Exercices à faire —
1: Répondez à ces questions sur le texte consacré au show don't tell :
(a) Selon le texte, de quoi le lecteur n'a-t-il pas besoin pour plonger dans un récit ?
(b) Dans quel lieu se trouve le mécanicien qui entend les gouttes tomber ?
(c) Quelle image bouddhiste le texte évoque-t-il ?
2: Prolongez, s'il vous plaît, le texte sur le show don't tell après sa dernière phrase.

Texte à lire —
***
Ce qu’Hemingway voulait faire comprendre à propos du show don’t tell, c’est que le lecteur n’a pas besoin de TOUTES les informations possibles et imaginables pour plonger dans un récit, et cela vaut aussi pour le sensorium. Parfois, moins c’est mieux. Entendre des gouttes tomber sur le plancher peut donner à penser que c’est de l’eau… et que c’est totalement anodin. Mais que se passe-t-il si vous êtes mécanicien dans un sous-marin et que vous écoutez ce bruit dans un compartiment qui est censé être étanche ? Ou bien dans une maison réputée hantée ? On peut imaginer tout un tas de choses en entendant ces gouttes tomber, peut-être s’agit-il de sang… C’est la fameuse image bouddhiste de la corde qu’on prend, dans le noir, pour un serpent : dans certains cas, donner au lecteur des informations à la façon d’un peintre impressionniste, de façon minimale, peut être très efficace.
***
Lignes de données —
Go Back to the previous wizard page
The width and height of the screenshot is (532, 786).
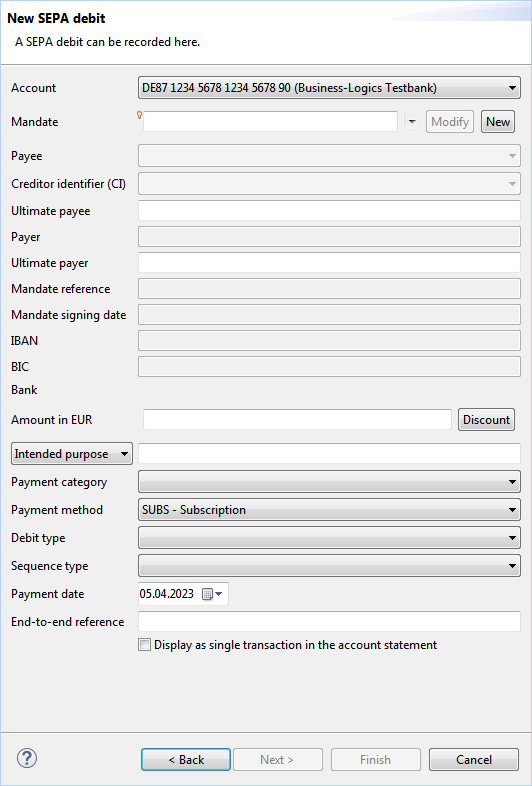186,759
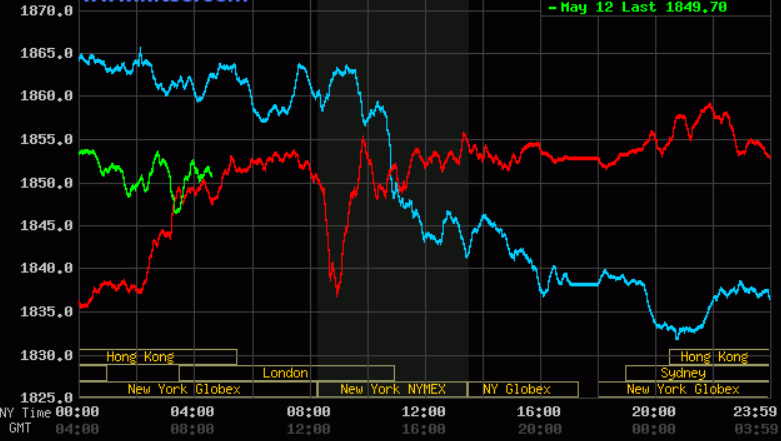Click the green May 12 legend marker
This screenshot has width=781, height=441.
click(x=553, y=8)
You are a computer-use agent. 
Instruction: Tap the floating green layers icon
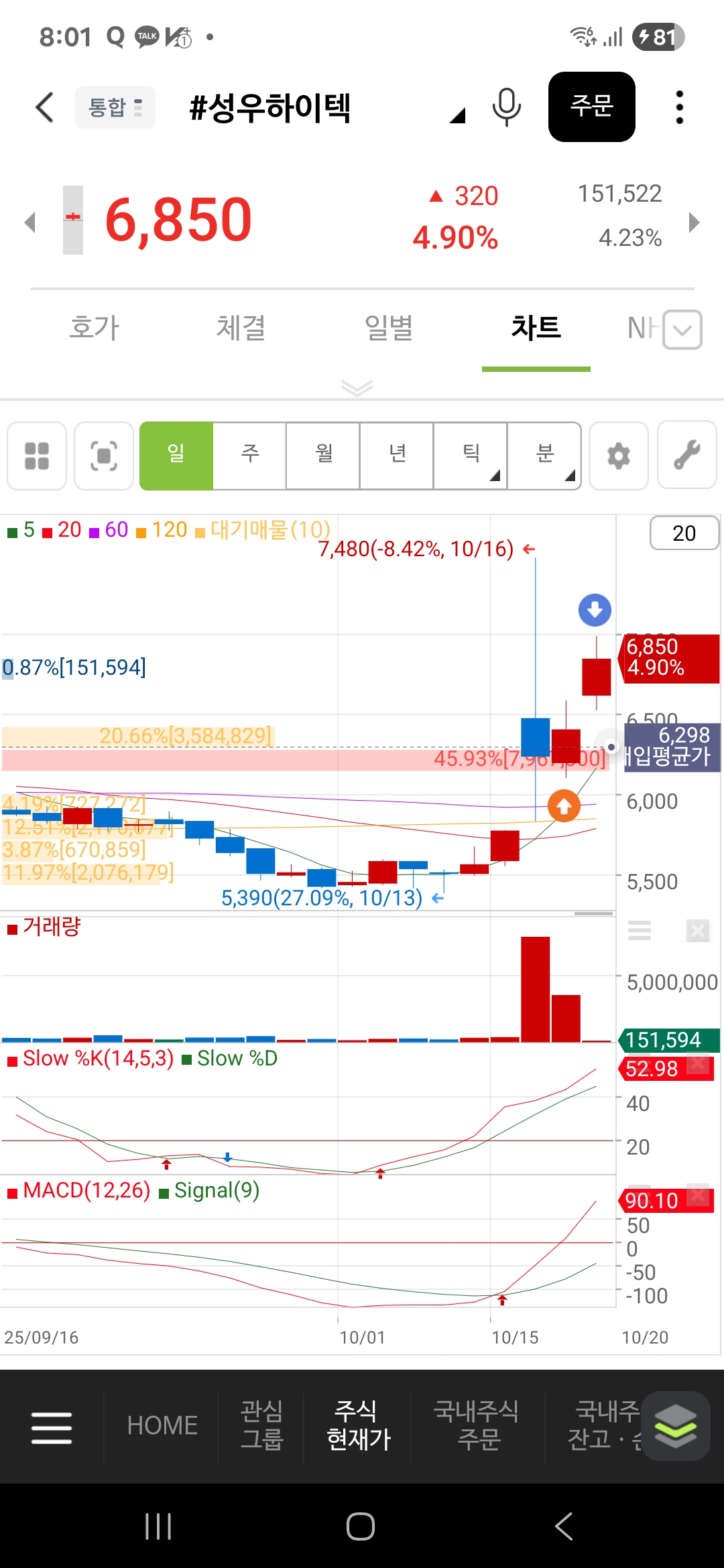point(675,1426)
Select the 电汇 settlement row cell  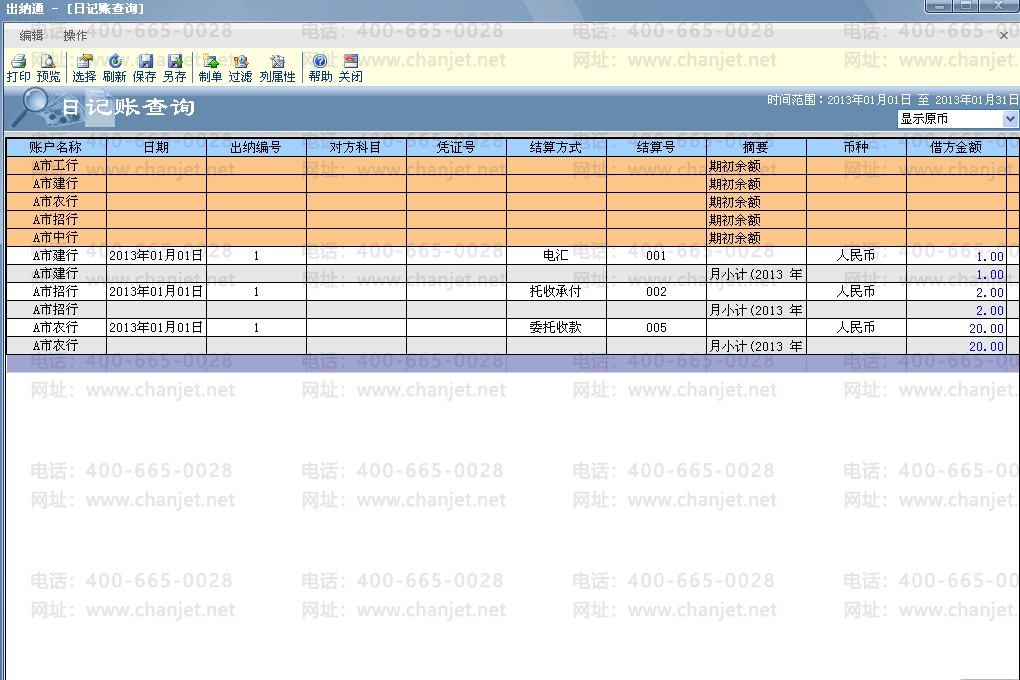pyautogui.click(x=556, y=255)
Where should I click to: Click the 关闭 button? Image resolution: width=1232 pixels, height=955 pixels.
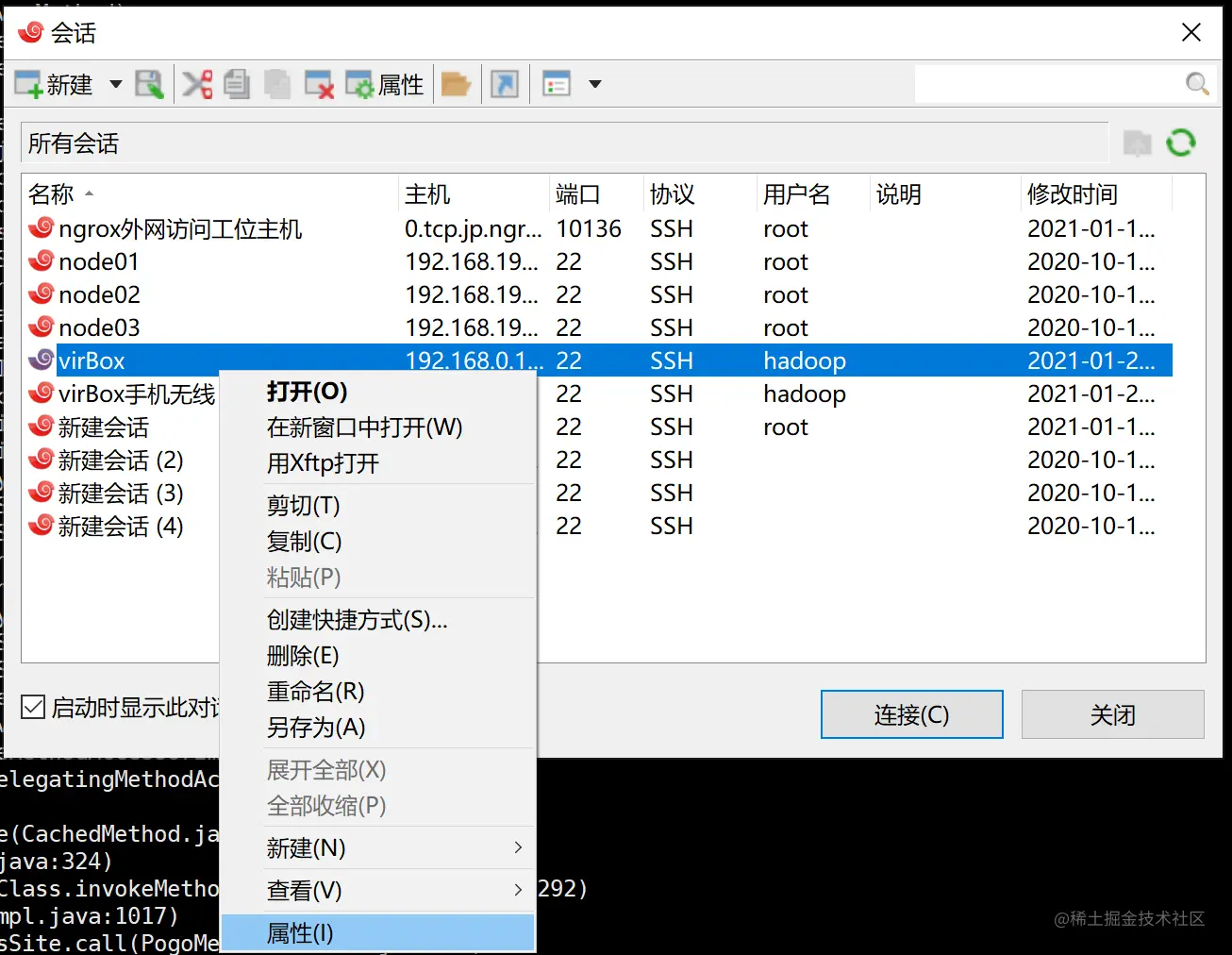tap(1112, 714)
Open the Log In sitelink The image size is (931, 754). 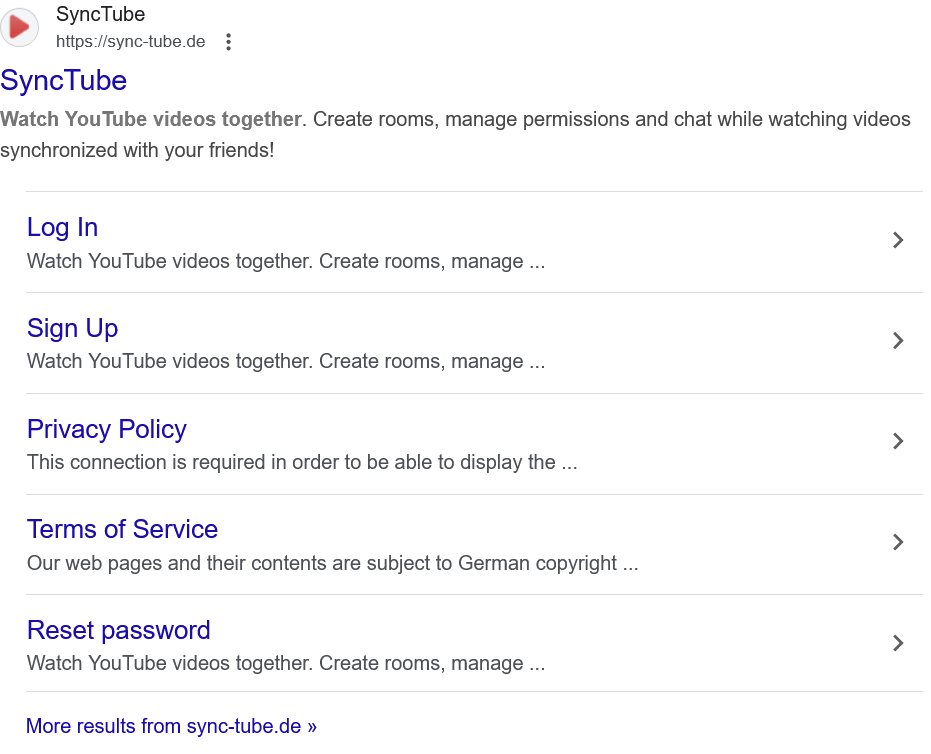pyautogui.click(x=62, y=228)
***
Résultats —
1:
(a) De toutes les informations possibles et imaginables.
(b) Dans un compartiment de sous-marin censé être étanche.
(c) Celle de la corde qu'on prend, dans le noir, pour un serpent.

2:
Une odeur de renfermé peut inconsciemment influencer le lecteur. Vous allez peut-être retrouver avec plaisir l’odeur des livres de cette bibliothèque, cela va réveiller en vous de la nostalgie…. Ou au contraire, votre personnage ne va pas supporter cette effluve, qui va lui rappeler son enfance, parce que son père était un bibliothécaire tortionnaire qui lui forçait à lire des livres religieux ?
Parfois, on veut écrire tellement vite qu’on oublie le show dont’ tell pour utiliser des facilités. Le contraire du show don’t tell s’appelle les « clichés ». Comme on a du mal à décrire l’état d’esprit d’un personnage, on va au plus vite en employant par exemple des expressions telles que « à couper le souffle », « le cœur gros ».
C’est un peu de la fainéantise, parce qu’il s’agit d’expressions figées qui sont très répandues dans les livres, et qui appauvrissent le texte. Elles ont été popularisées par des best-sellers. Comme nous écrivons machinalement ce qui a été employé des milliers de fois avant nous, ces expressions deviennent des clichés à la mode qui nous contaminent. L’idée n’est pas d’éliminer tous les clichés d’un roman, mais il faut autant que faire se peut, essayer de les désamorcer, car ils nuisent à l’émotion. Les exemples sont innombrables : on peut abuser d’adjectifs :
Le soleil radieux se leva dans le ciel azuré, répandant sa lumière dorée sur le vaste horizon.
Les clichés ne se retrouvent pas seulement sur la forme, mais aussi sur le fond, et concernent tous les genres littéraires. Les exemples sont, là encore, infinis.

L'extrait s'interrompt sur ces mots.